[The records — start]

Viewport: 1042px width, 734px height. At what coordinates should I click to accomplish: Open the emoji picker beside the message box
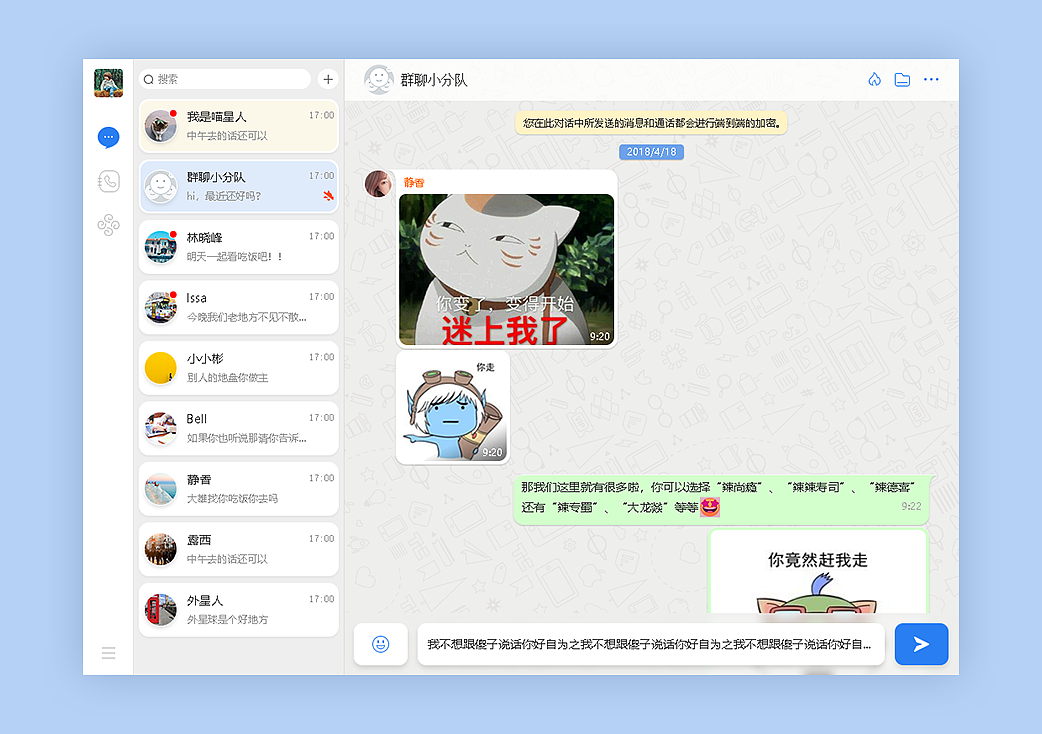click(x=380, y=644)
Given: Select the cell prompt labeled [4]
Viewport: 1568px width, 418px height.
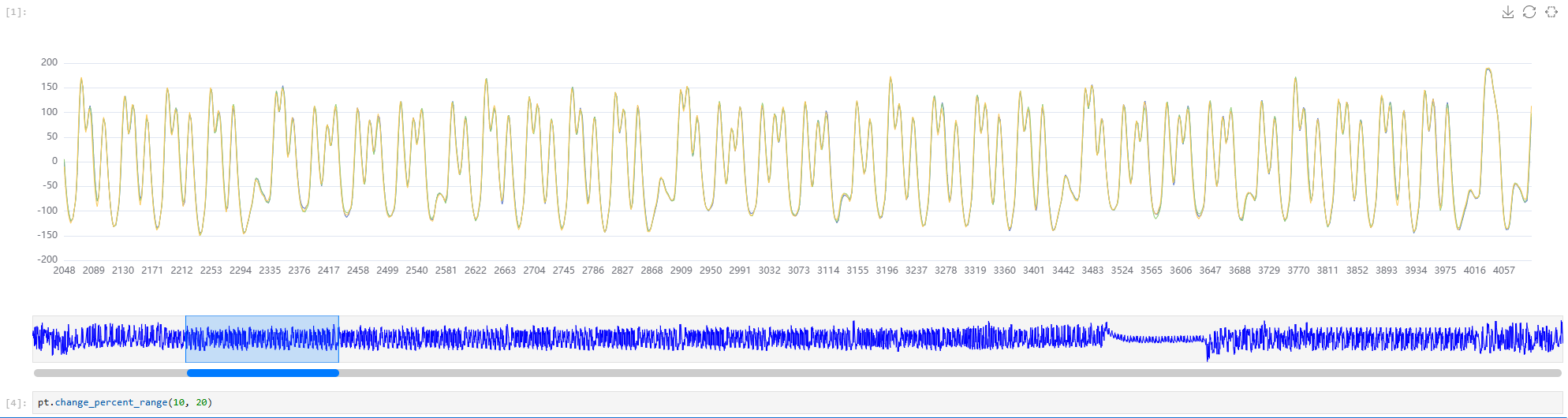Looking at the screenshot, I should click(16, 403).
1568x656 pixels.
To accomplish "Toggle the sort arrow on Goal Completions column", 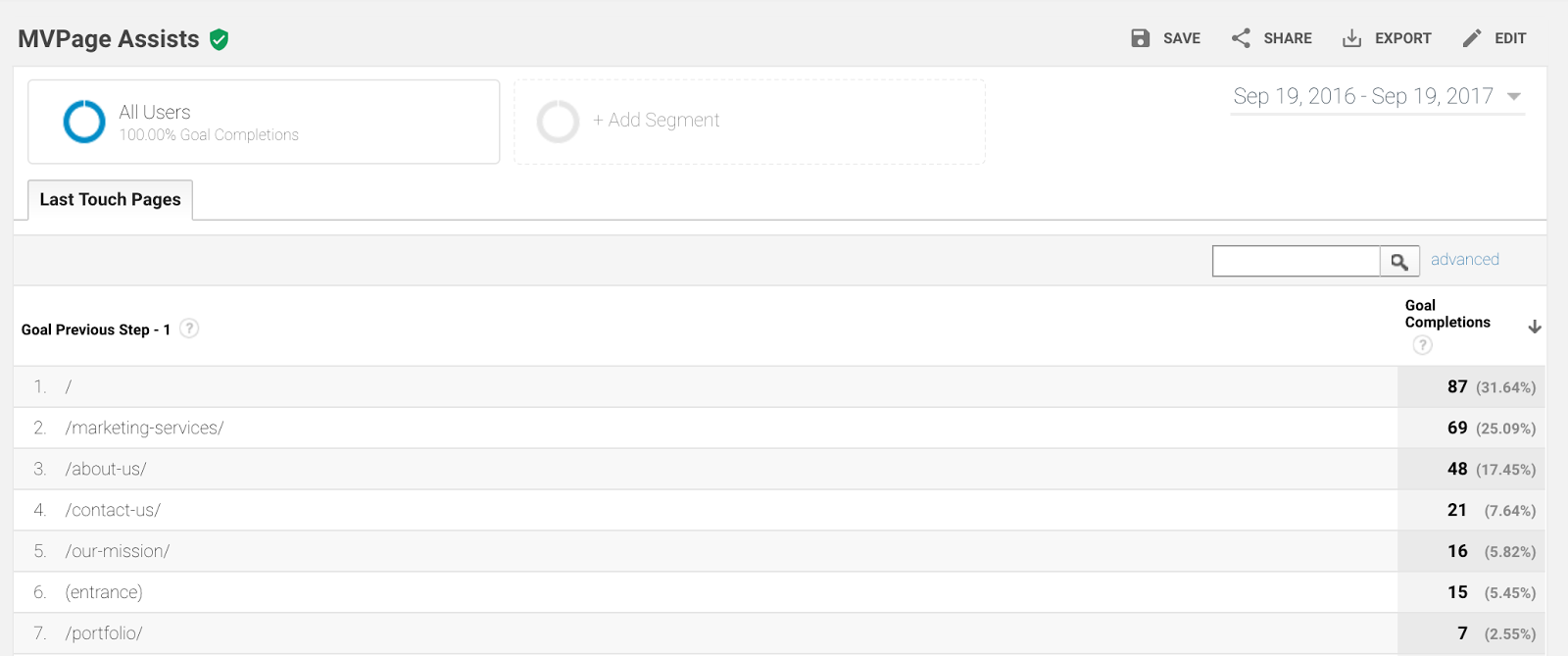I will pyautogui.click(x=1533, y=326).
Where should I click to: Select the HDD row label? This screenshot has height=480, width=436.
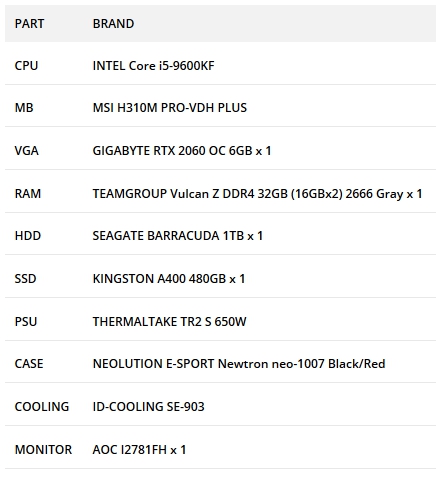click(x=28, y=236)
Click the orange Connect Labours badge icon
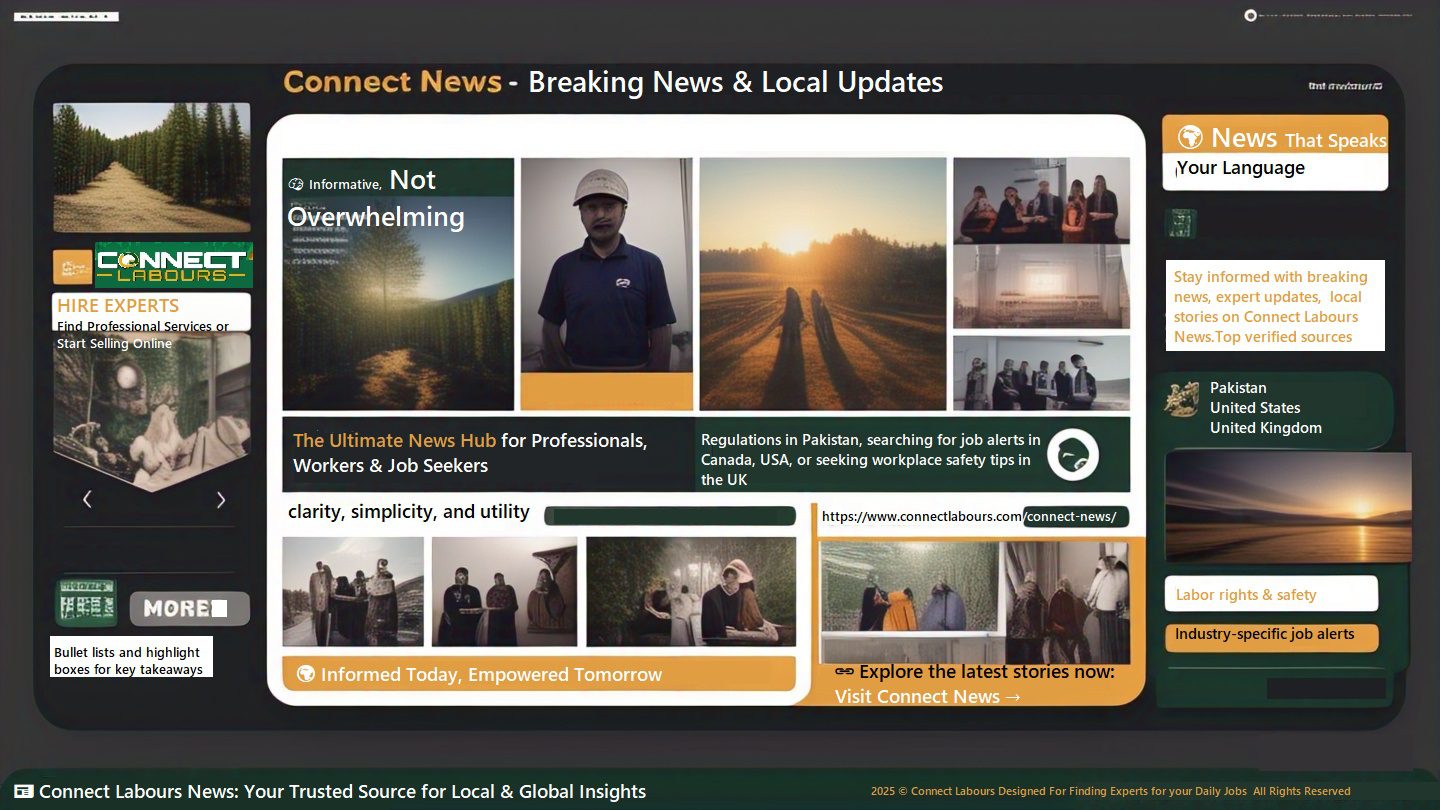Viewport: 1440px width, 810px height. (x=72, y=267)

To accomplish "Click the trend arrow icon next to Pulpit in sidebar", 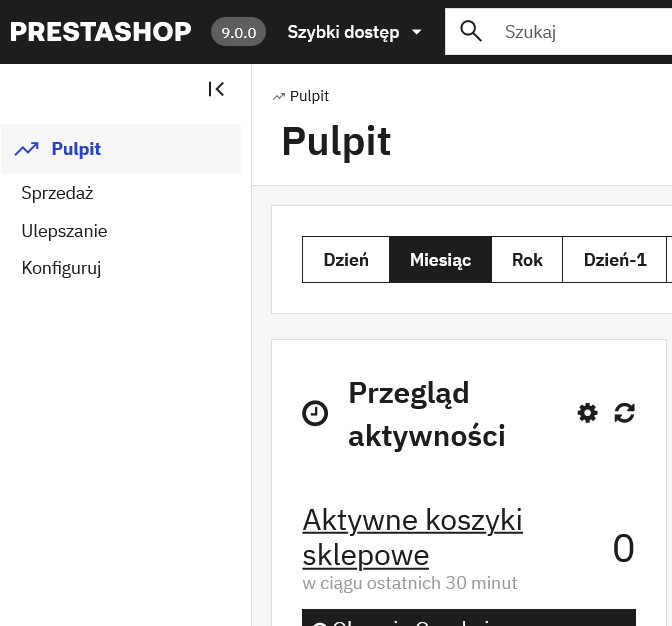I will click(27, 149).
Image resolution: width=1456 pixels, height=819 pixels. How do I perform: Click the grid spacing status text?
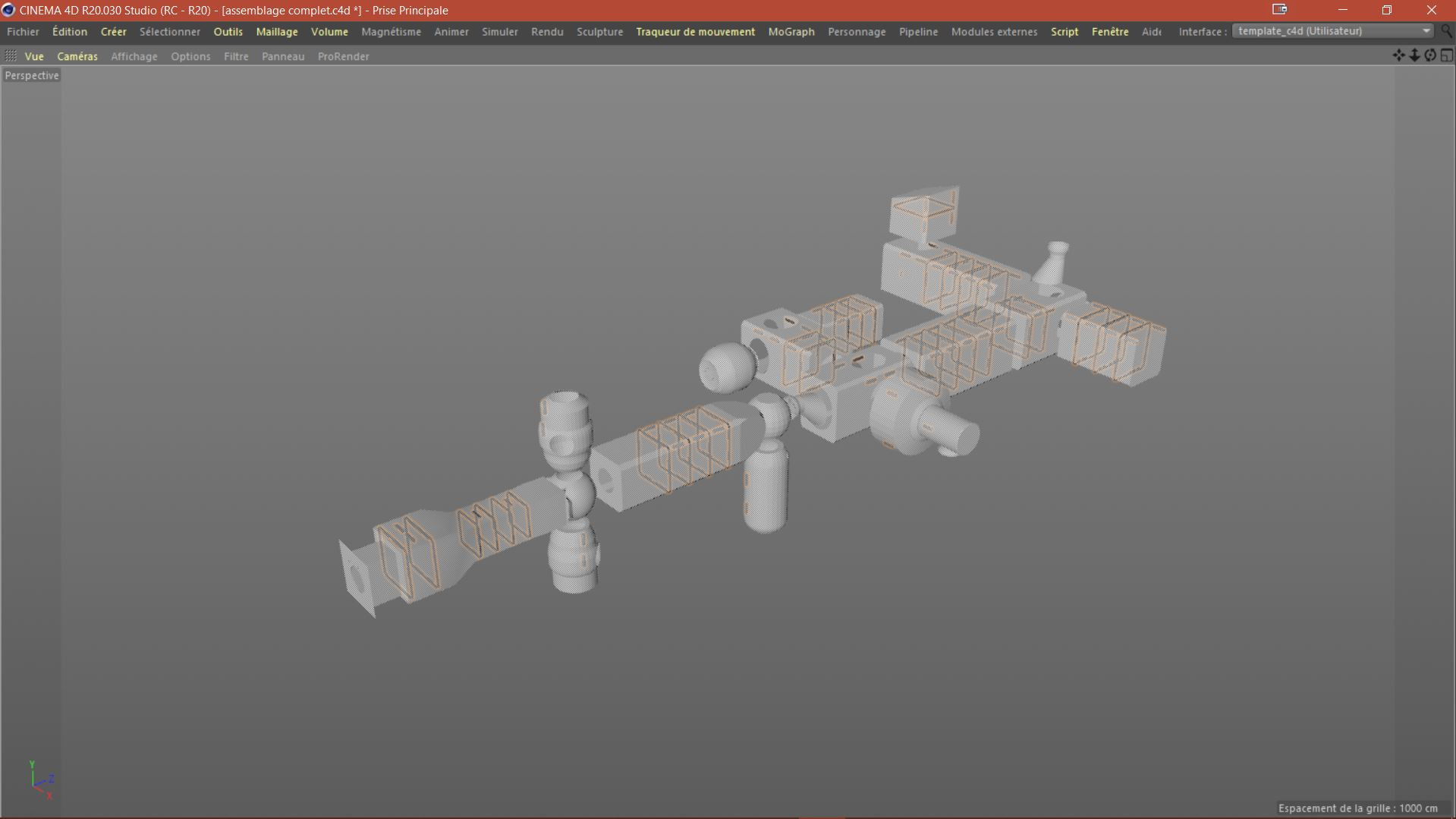point(1357,808)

[The records — finish]

-- Activity --
Only the lines from the beginning of the records through the line bearing "Given: Select the cell prompt labeled [4]" belong in the answer, copied word for word with pictures left out.

-- Answer box --
Viewport: 1042px width, 734px height. At what coordinates should I click to accomplish: Open the emoji picker beside the message box
click(x=380, y=644)
Given: Select the cell prompt labeled [4]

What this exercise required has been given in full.